Every line containing the word "agent" must be pulled from the records.
BEGIN
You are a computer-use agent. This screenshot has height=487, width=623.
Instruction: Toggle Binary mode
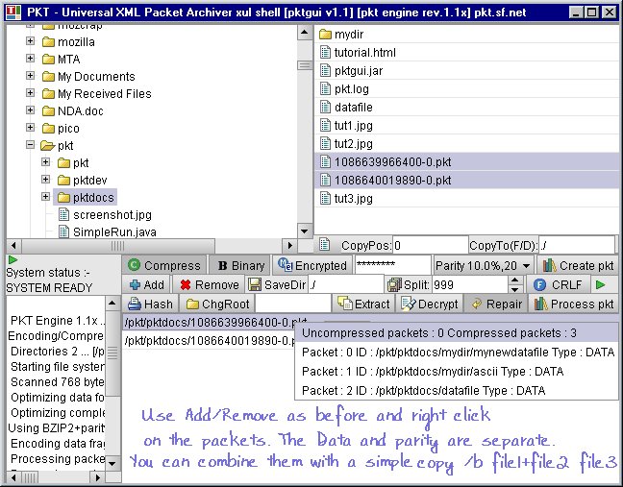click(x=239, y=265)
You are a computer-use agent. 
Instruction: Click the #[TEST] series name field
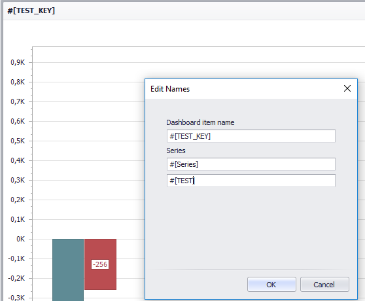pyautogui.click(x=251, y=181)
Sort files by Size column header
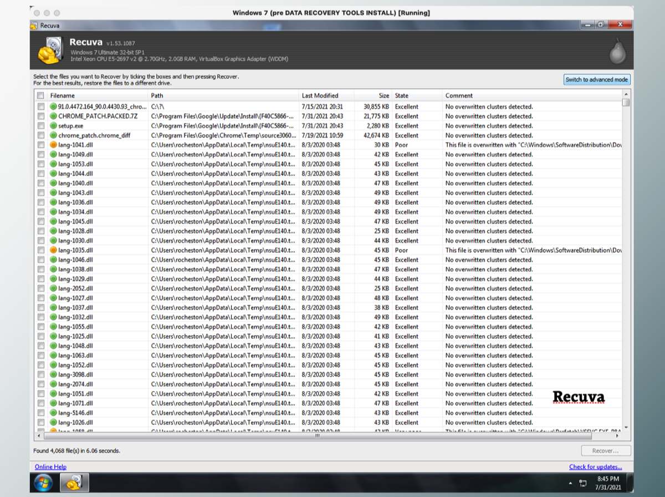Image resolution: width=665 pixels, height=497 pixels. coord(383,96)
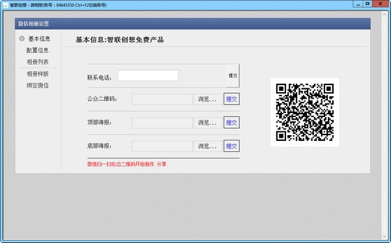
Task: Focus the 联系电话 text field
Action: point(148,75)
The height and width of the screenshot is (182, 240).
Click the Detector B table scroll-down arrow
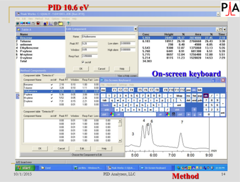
END
■ EXERCISE OUTPUT ■
You are a computer-use agent. This screenshot has height=487, width=623.
You are a computer-use agent. 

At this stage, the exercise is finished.